Saved data entries
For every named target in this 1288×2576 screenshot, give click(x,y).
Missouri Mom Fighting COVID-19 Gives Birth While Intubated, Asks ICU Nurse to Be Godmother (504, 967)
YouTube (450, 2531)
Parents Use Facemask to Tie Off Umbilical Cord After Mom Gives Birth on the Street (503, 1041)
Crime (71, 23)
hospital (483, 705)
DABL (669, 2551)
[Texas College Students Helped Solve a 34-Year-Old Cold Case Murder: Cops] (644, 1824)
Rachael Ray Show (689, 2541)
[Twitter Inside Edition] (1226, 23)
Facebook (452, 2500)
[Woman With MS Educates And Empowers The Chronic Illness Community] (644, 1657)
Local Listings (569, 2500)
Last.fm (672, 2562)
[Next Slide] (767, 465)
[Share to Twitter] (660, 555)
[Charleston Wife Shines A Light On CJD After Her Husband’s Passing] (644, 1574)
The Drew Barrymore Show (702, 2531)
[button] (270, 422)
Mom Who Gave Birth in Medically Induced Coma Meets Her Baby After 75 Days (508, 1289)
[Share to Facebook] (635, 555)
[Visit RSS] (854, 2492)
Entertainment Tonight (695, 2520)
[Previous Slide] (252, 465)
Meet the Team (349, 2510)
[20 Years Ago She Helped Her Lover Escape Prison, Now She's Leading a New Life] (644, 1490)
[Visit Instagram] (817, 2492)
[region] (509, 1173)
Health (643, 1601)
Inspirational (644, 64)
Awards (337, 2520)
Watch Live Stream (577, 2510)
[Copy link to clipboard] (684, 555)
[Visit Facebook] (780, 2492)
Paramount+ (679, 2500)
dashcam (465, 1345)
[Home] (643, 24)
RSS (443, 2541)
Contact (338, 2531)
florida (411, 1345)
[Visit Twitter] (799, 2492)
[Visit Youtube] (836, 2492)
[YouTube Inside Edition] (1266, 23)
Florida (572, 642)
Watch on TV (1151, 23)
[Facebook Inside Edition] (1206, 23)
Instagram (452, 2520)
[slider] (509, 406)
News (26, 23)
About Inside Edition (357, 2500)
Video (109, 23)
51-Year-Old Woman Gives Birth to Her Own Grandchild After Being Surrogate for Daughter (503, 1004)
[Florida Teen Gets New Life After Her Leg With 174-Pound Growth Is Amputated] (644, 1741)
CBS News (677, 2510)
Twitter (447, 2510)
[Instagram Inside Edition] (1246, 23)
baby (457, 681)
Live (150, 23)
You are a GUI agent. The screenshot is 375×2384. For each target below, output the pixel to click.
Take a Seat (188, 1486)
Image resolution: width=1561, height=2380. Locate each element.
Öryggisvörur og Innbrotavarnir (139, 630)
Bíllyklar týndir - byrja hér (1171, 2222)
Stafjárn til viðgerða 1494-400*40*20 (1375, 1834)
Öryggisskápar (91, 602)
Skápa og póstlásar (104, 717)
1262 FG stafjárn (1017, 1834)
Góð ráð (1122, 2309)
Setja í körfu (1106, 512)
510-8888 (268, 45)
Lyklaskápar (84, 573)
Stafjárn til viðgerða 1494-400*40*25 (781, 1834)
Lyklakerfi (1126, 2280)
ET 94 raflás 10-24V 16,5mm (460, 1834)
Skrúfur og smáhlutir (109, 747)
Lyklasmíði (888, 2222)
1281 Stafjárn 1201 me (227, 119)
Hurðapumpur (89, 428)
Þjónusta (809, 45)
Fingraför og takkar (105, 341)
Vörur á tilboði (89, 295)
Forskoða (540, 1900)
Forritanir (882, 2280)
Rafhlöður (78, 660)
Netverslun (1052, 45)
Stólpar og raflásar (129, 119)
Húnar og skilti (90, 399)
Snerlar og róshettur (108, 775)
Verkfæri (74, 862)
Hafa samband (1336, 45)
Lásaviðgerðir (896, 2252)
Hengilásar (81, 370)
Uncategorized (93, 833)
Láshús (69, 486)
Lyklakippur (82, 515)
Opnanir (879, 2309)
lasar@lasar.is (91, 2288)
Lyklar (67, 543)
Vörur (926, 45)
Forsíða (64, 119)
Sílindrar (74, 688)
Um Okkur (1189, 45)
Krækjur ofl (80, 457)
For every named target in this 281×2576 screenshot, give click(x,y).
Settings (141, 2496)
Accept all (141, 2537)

◆ **WORK INSTRUCTIONS**: Give nothing except how many lines of the records include "Inside".

◆ **RESULT BELOW**: 5